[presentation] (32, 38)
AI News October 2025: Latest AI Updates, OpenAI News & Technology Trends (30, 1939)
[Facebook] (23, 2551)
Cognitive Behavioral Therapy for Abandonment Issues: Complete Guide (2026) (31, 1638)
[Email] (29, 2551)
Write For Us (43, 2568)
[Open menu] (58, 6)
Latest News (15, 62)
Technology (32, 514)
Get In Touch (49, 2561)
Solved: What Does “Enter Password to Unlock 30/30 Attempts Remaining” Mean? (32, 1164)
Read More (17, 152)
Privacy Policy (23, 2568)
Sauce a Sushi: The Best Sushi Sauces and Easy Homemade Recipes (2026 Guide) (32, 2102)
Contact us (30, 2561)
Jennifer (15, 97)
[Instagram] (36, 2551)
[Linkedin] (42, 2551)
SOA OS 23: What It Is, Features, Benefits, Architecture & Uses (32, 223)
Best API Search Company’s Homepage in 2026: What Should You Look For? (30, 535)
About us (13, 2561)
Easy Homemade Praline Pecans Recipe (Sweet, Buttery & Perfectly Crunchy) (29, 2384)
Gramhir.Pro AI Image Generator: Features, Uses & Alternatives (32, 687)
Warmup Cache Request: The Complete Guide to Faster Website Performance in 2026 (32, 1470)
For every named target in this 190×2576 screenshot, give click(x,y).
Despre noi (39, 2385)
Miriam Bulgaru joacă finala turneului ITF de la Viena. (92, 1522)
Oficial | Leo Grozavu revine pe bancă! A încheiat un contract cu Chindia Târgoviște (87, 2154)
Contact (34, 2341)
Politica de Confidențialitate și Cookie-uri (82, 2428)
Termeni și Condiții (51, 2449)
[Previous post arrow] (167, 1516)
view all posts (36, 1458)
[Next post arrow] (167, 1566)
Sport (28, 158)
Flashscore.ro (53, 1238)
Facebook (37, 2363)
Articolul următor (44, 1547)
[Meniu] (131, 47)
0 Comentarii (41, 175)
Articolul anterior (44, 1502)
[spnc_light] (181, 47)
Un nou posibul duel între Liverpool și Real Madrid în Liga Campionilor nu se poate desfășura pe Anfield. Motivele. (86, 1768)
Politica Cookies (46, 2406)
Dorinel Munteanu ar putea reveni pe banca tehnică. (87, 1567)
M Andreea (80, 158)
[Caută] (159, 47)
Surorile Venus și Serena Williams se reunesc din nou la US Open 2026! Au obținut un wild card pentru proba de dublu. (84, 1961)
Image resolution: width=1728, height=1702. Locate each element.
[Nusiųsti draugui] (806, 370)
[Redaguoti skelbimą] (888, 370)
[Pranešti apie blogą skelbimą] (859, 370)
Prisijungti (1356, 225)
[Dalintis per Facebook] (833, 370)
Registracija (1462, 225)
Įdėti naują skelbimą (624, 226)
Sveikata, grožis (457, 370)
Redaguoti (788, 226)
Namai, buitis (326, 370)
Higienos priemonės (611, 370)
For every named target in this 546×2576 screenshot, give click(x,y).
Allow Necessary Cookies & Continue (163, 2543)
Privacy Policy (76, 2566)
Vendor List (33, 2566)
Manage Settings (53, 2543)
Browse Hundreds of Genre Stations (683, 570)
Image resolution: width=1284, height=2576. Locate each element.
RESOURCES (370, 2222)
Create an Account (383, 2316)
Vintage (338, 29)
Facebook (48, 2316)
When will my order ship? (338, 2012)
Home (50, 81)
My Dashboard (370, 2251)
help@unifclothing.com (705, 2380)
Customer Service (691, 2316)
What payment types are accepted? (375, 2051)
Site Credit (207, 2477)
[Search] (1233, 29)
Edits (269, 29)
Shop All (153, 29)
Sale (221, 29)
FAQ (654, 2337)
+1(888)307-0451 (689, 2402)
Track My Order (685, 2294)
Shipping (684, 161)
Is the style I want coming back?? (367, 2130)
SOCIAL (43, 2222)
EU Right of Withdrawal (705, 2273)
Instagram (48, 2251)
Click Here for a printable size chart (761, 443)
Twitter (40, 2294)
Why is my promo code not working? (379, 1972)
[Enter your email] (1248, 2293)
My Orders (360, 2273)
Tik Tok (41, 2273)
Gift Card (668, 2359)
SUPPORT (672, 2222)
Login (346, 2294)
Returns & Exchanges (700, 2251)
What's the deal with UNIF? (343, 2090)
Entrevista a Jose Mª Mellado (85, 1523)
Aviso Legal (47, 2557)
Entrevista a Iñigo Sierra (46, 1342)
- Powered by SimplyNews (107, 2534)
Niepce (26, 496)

_YOUR TASK_. All lines of the data above that include the word "skelbimą" must be shown.

_ANSWER TO THE EXERCISE_.
[Redaguoti skelbimą] (888, 370)
[Pranešti apie blogą skelbimą] (859, 370)
Įdėti naują skelbimą (624, 226)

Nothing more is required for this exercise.